Polar Rose, a facial recognition based search engine that allows you to find photos of people by their name, is getting ready to enter public beta. Yesterday I received an e-mail from them with my invite (at last, I was subscribed since around November 2006!), and their blog states that they have a “public beta coming up“.
Polar Rose works by having people tag images through a browser plugin (see picture to the right), and then
building a model of that person using some sophisticated technology that came out of EU-backed research projects at the universities of Malmö and Lund in Sweden, where they are based. After their model gets good enough, Polar Rose is then able to automatically recognise who a face belongs to. It is even capable of recognizing all the people in a photo – searching for someone on the website tells you who they’ve been seen with lately (Barack Obama was seen with Rev. Jeremiah Wright much more than with Hillary Clinton, for instance).
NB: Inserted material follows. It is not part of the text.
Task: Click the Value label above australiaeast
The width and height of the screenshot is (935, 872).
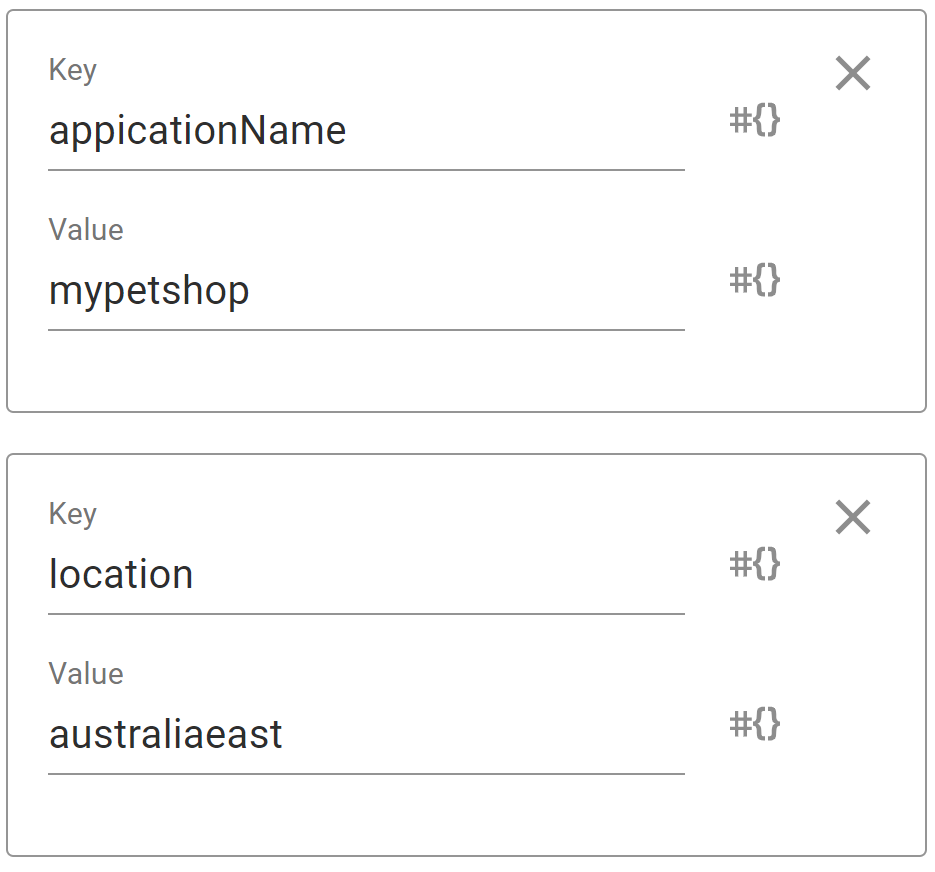Action: pyautogui.click(x=86, y=673)
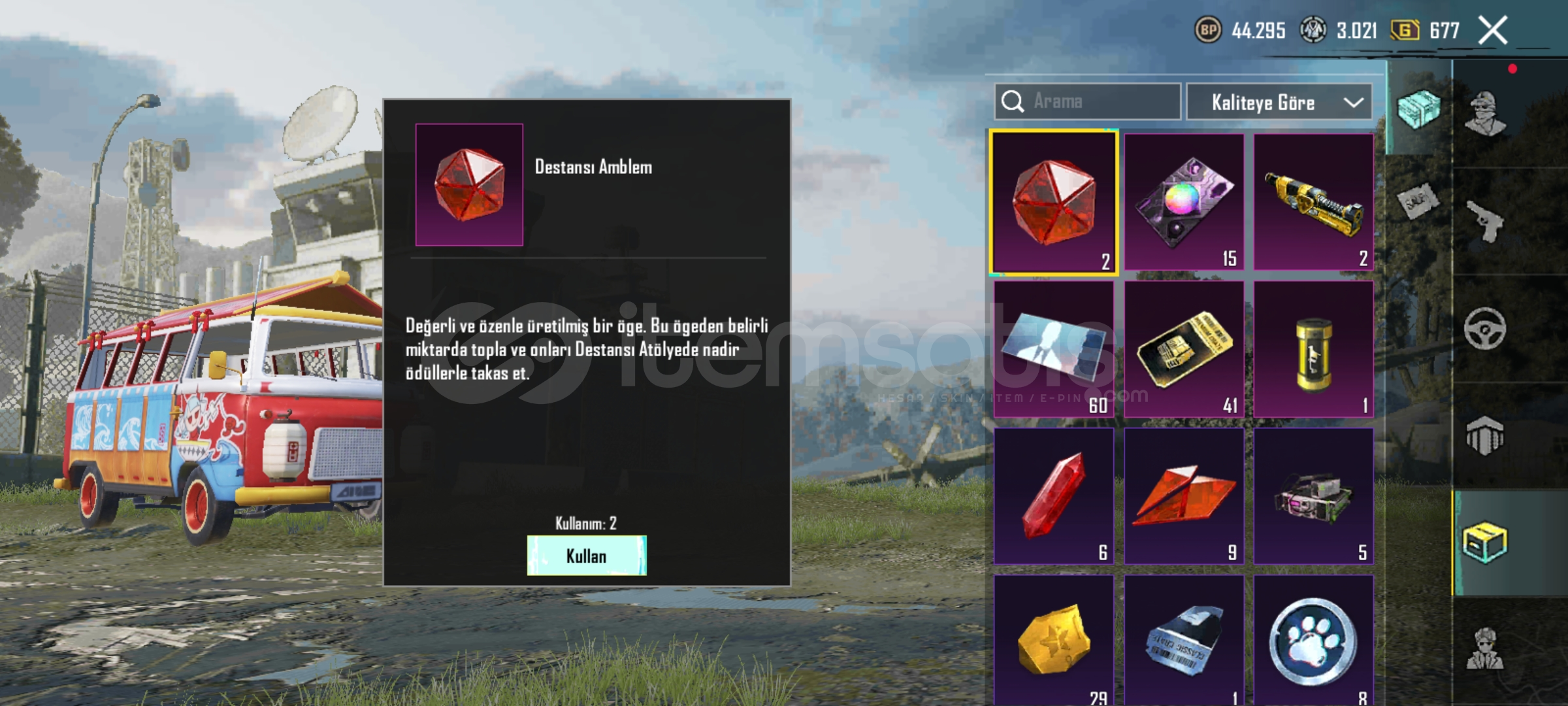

Polar Rose seems to work great, but to become efficient it needs a lot of people tagging photos, and right now I don’t see much of an incentive to do that. Yes, I am using the plugin, but then I wil try out just about anything new that I can come across on the ‘net, which is not something you can expect most people to do. The technology itself is great, but right now they need to work on engaging users to build their index. And hey, if you want to get the web celebrities happy about you, then you really should recognize Michael Arrington and Robert Scoble (see the screenshot)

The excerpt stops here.